Stored dataset items
※ ※ ※

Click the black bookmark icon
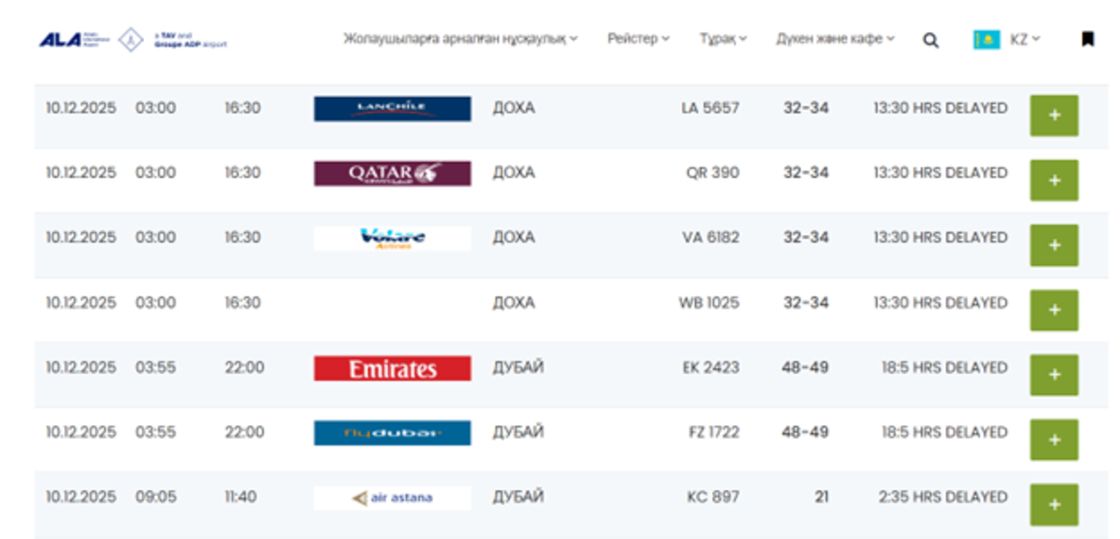Screen dimensions: 1120x539 [x=1087, y=40]
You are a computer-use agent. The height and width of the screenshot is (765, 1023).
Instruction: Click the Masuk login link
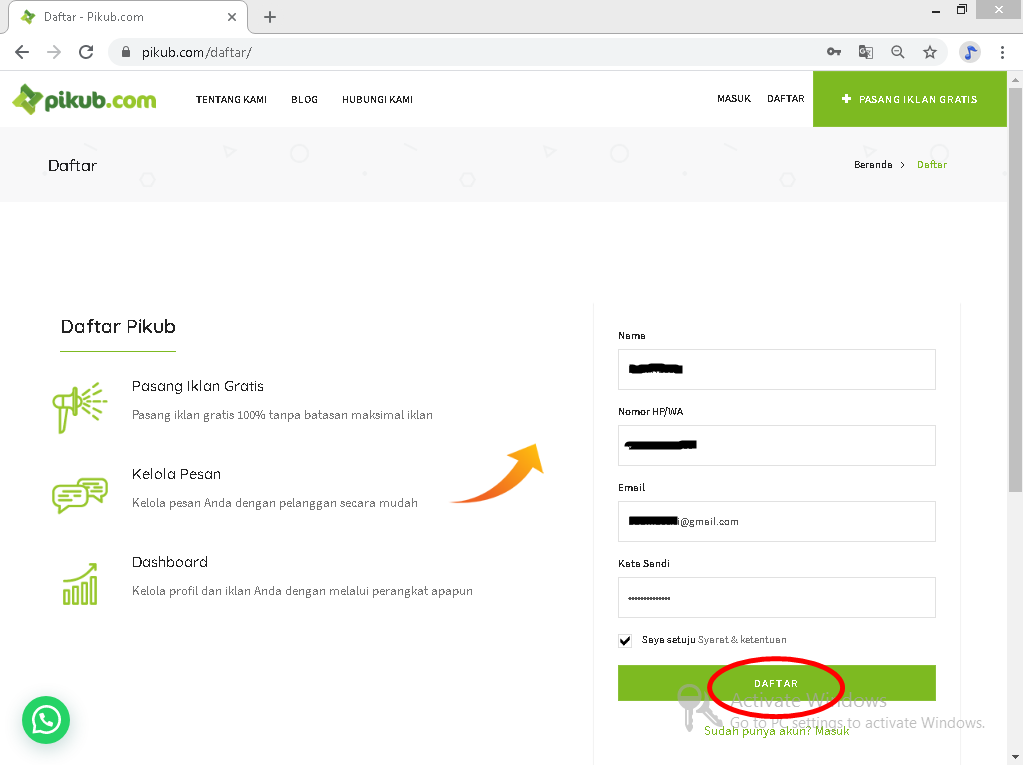(733, 98)
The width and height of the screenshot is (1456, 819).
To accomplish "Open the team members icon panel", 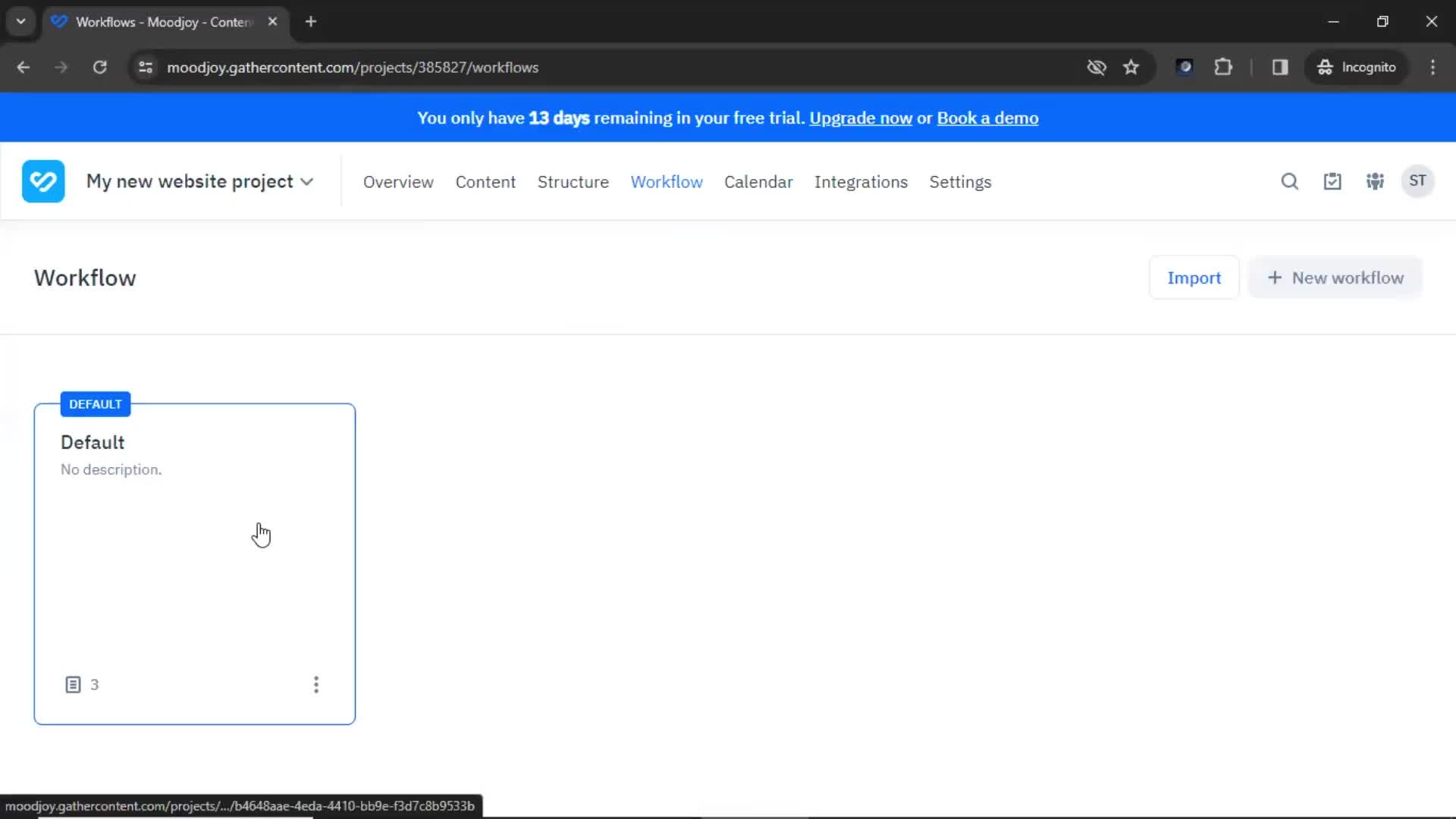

※ ※ ※

• _What is expected_:
All entries should be given again exactly, except that pictures are to be excluded.

• _Completed exercise_:
Click the black bookmark icon
Screen dimensions: 1120x539 [x=1087, y=40]
You are a computer-use agent. The height and width of the screenshot is (765, 1023).
Instruction: Click the Masuk login link
(733, 98)
The width and height of the screenshot is (1456, 819).
To accomplish "Open the team members icon panel", 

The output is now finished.